(Data excerpted from a collection)

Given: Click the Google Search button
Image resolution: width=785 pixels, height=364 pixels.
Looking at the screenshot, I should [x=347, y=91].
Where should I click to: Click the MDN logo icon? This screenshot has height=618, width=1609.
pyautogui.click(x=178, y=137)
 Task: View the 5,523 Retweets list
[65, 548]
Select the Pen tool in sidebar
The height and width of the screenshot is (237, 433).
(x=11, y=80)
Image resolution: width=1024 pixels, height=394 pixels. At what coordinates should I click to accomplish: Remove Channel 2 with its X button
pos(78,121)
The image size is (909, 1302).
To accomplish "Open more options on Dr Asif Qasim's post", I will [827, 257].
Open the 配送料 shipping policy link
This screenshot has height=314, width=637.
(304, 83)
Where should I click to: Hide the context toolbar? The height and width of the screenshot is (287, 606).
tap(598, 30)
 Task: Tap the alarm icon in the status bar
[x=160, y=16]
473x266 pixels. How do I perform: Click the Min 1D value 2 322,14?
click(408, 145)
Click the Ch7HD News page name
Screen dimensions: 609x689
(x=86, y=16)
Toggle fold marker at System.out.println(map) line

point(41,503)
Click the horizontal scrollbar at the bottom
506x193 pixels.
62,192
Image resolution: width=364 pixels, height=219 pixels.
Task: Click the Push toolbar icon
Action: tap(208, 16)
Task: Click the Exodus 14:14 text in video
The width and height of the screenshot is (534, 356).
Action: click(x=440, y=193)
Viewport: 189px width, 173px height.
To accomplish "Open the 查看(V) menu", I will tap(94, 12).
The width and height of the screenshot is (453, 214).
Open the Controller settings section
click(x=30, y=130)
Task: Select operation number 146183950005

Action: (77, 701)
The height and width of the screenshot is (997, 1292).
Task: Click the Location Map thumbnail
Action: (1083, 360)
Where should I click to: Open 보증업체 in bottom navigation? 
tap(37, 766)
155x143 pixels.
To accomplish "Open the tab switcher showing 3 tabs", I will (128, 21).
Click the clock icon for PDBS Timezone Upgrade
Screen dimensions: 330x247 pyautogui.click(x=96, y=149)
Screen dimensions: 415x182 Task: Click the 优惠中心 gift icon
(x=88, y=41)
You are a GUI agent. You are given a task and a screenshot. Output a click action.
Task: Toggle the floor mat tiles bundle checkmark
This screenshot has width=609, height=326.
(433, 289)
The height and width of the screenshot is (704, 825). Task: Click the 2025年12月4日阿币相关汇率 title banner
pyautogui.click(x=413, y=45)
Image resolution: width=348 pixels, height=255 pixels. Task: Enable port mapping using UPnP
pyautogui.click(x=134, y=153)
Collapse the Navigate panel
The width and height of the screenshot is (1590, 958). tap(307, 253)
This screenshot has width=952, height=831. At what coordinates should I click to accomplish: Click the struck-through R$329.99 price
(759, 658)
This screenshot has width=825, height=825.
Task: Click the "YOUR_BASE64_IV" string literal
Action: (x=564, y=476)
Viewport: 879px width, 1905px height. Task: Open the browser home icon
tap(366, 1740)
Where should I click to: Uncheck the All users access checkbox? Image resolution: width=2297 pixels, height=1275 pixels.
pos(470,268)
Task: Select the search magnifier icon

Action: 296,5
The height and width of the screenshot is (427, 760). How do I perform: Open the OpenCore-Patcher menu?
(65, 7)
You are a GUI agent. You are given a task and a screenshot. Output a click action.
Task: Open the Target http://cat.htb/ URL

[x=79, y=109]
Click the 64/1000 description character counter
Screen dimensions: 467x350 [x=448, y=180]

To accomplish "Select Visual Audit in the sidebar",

Exercise requirements » Reproduce the data verbatim, starting at the line that contains "Open the 配送料 shipping policy link" and ending at the line that contains "tap(366, 1740)", with both of those lines included.

Solution »
Open the 配送料 shipping policy link
This screenshot has height=314, width=637.
(304, 83)
Where should I click to: Hide the context toolbar? The height and width of the screenshot is (287, 606).
tap(598, 30)
 Task: Tap the alarm icon in the status bar
[x=160, y=16]
473x266 pixels. How do I perform: Click the Min 1D value 2 322,14?
click(408, 145)
Click the Ch7HD News page name
Screen dimensions: 609x689
(x=86, y=16)
Toggle fold marker at System.out.println(map) line

point(41,503)
Click the horizontal scrollbar at the bottom
506x193 pixels.
62,192
Image resolution: width=364 pixels, height=219 pixels.
Task: Click the Push toolbar icon
Action: tap(208, 16)
Task: Click the Exodus 14:14 text in video
The width and height of the screenshot is (534, 356).
Action: click(x=440, y=193)
Viewport: 189px width, 173px height.
To accomplish "Open the 查看(V) menu", I will tap(94, 12).
The width and height of the screenshot is (453, 214).
Open the Controller settings section
click(x=30, y=130)
Task: Select operation number 146183950005

Action: (77, 701)
The height and width of the screenshot is (997, 1292).
Task: Click the Location Map thumbnail
Action: (1083, 360)
Where should I click to: Open 보증업체 in bottom navigation? 
tap(37, 766)
155x143 pixels.
To accomplish "Open the tab switcher showing 3 tabs", I will (128, 21).
Click the clock icon for PDBS Timezone Upgrade
Screen dimensions: 330x247 pyautogui.click(x=96, y=149)
Screen dimensions: 415x182 Task: Click the 优惠中心 gift icon
(x=88, y=41)
You are a GUI agent. You are given a task and a screenshot. Output a click action.
Task: Toggle the floor mat tiles bundle checkmark
This screenshot has width=609, height=326.
(433, 289)
The height and width of the screenshot is (704, 825). Task: Click the 2025年12月4日阿币相关汇率 title banner
pyautogui.click(x=413, y=45)
Image resolution: width=348 pixels, height=255 pixels. Task: Enable port mapping using UPnP
pyautogui.click(x=134, y=153)
Collapse the Navigate panel
The width and height of the screenshot is (1590, 958). tap(307, 253)
This screenshot has width=952, height=831. At what coordinates should I click to accomplish: Click the struck-through R$329.99 price
(759, 658)
This screenshot has width=825, height=825.
Task: Click the "YOUR_BASE64_IV" string literal
Action: (x=564, y=476)
Viewport: 879px width, 1905px height. Task: Open the browser home icon
tap(366, 1740)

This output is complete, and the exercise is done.